> _Dataset entries_

***

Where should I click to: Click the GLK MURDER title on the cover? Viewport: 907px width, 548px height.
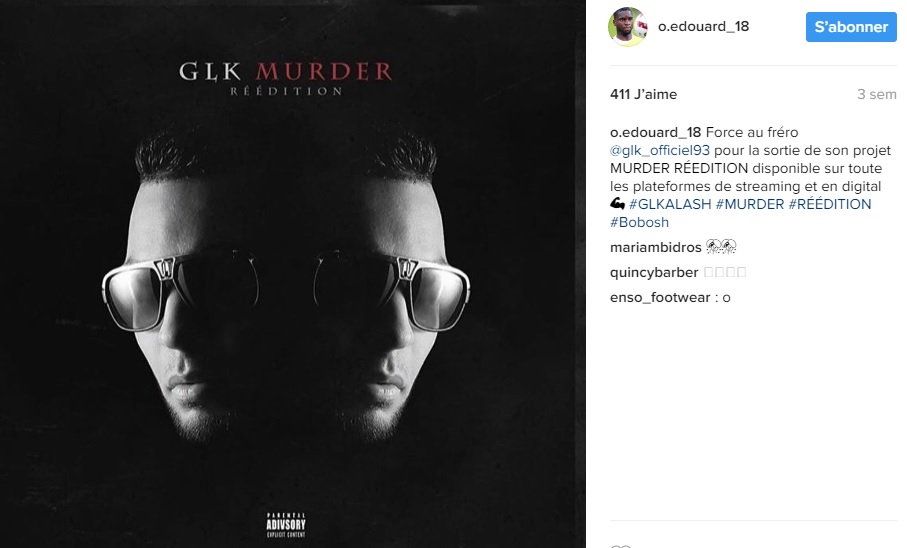(x=286, y=72)
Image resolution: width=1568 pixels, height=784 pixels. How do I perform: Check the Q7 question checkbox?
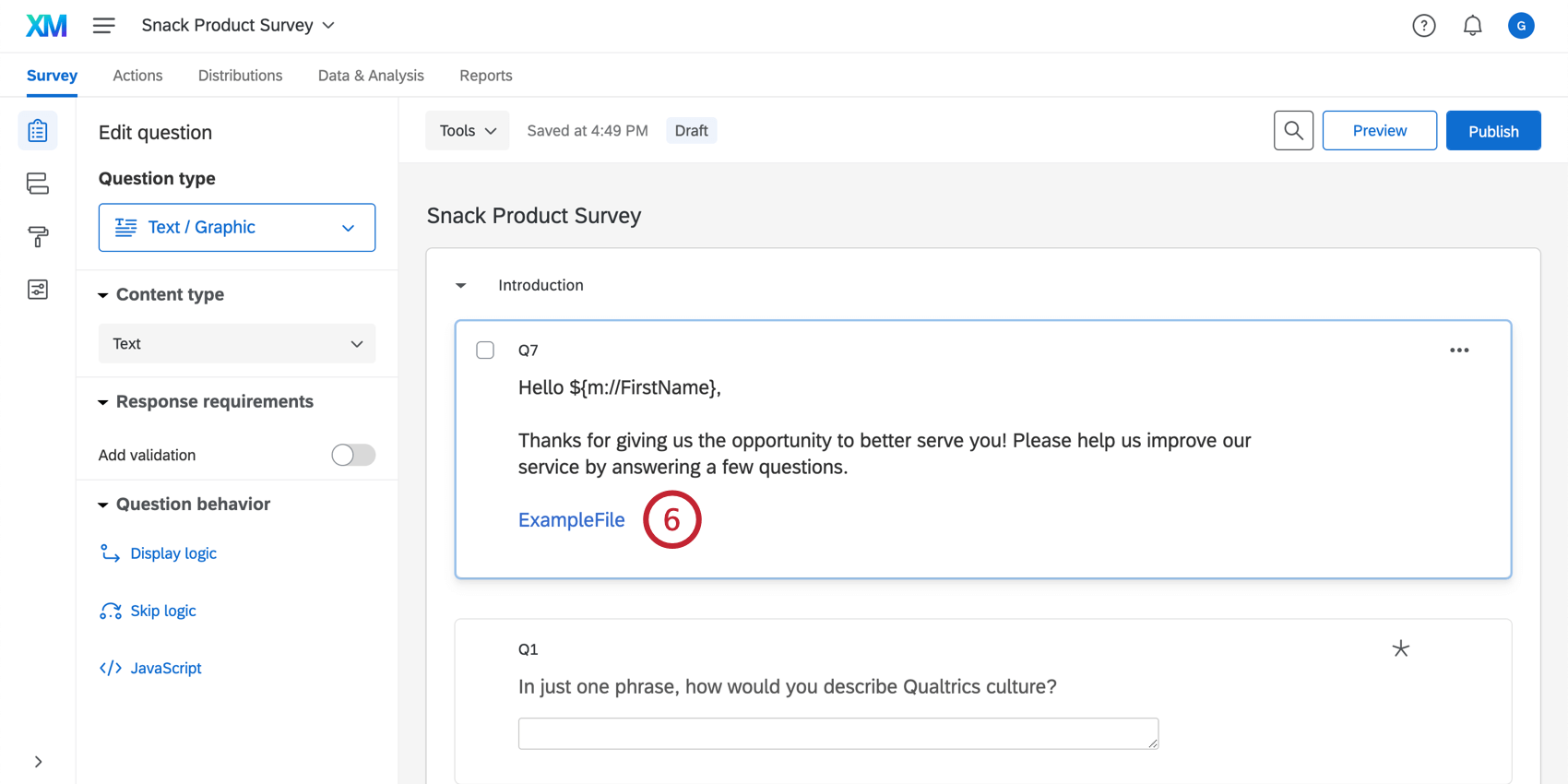(485, 350)
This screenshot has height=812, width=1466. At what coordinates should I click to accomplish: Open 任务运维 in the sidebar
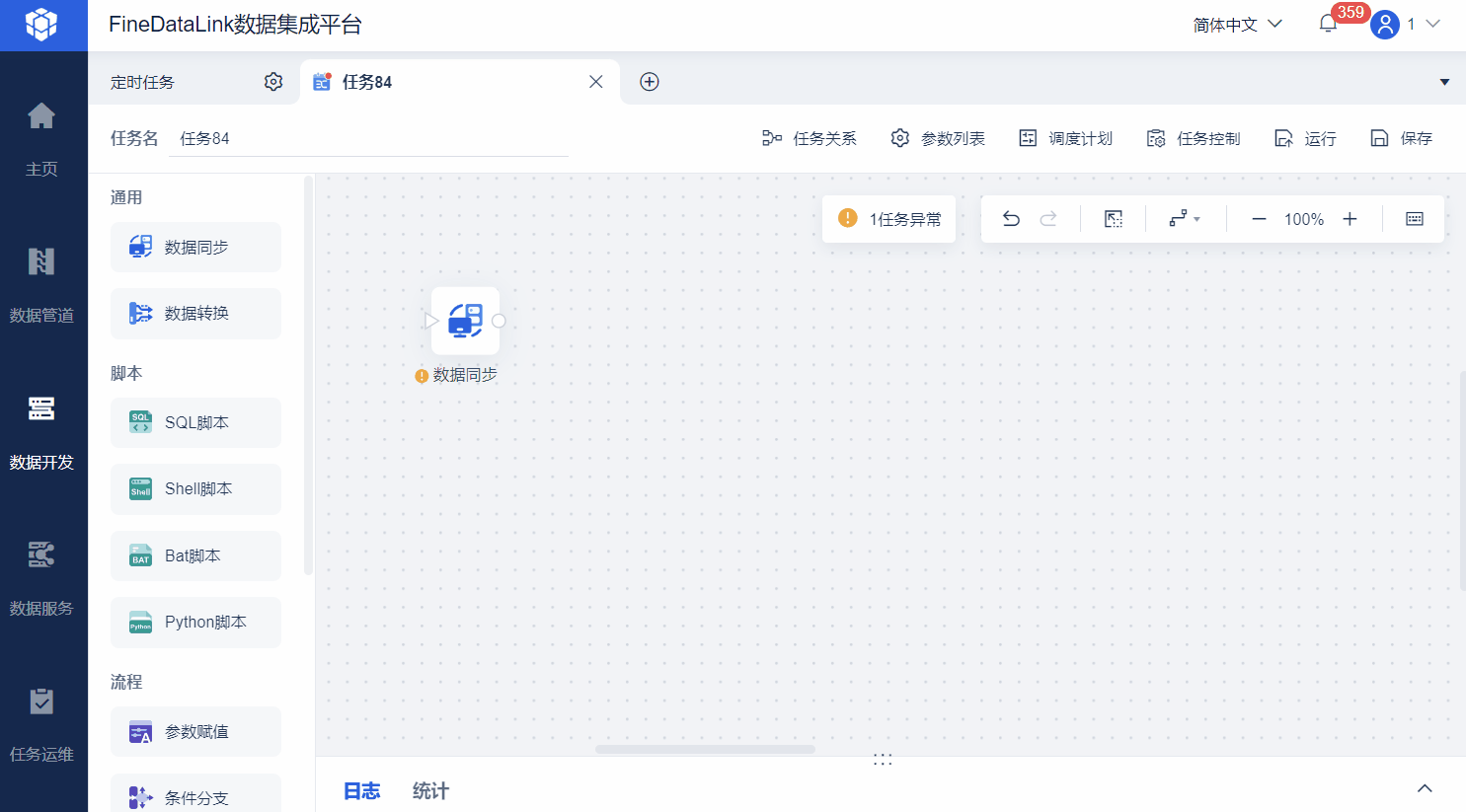click(x=41, y=724)
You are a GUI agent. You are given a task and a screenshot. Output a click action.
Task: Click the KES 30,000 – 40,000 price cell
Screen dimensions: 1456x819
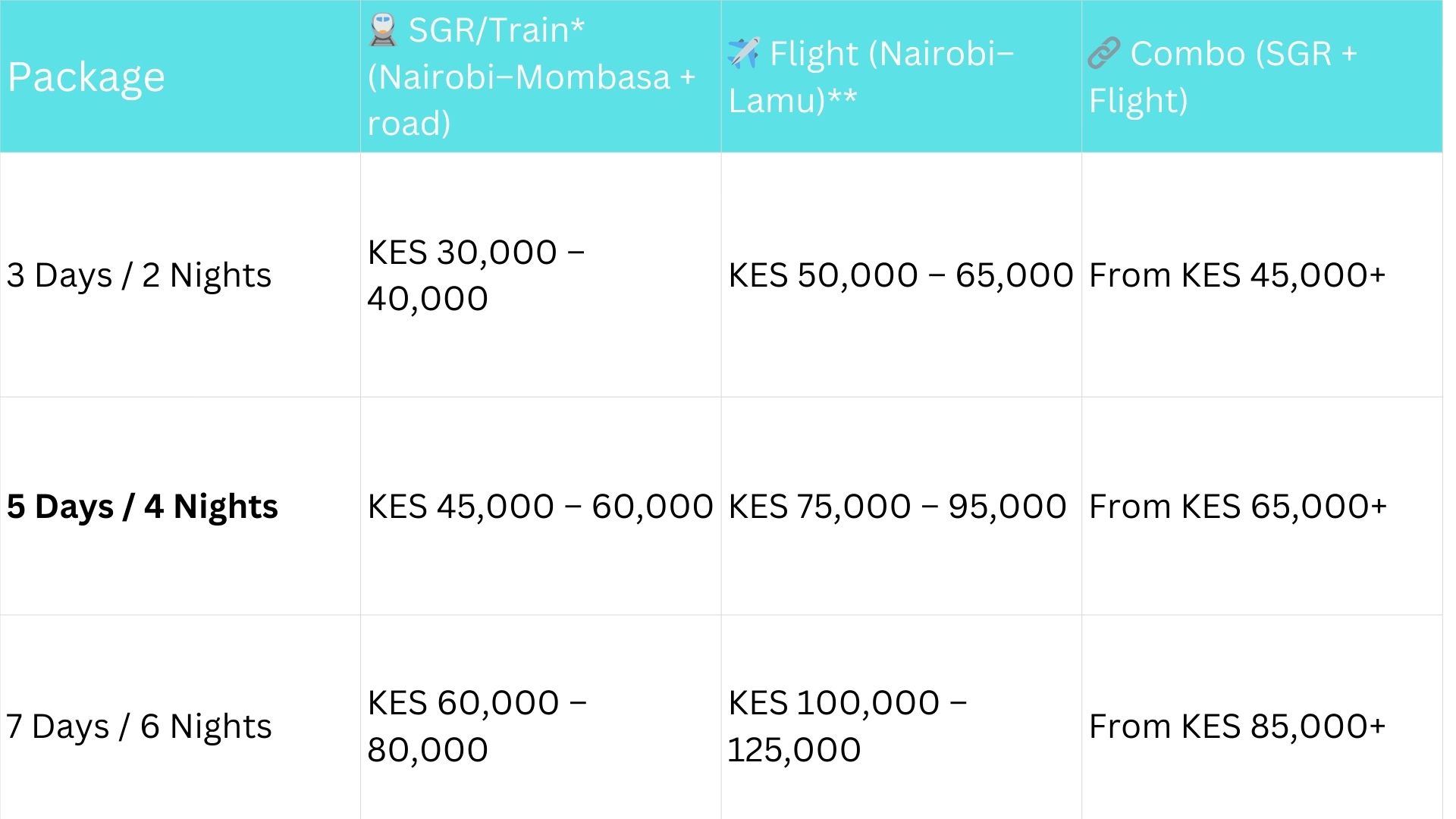click(x=475, y=275)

***

> _WHAT IS NEEDED_
Please set down the lines above word for word and leave out the pictures.

> _WRITTEN SOLUTION_
Where should I click to: Click the GLK MURDER title on the cover? Viewport: 907px width, 548px height.
(x=286, y=72)
Image resolution: width=1568 pixels, height=784 pixels. How do I perform: Check the Q7 question checkbox?
(485, 350)
This screenshot has height=812, width=1466. At what coordinates should I click to accomplish: Open 任务运维 in the sidebar
click(x=41, y=724)
You are a GUI agent. You are given a task and a screenshot. Output a click action.
Task: Click the KES 30,000 – 40,000 price cell
Screen dimensions: 1456x819
click(x=475, y=275)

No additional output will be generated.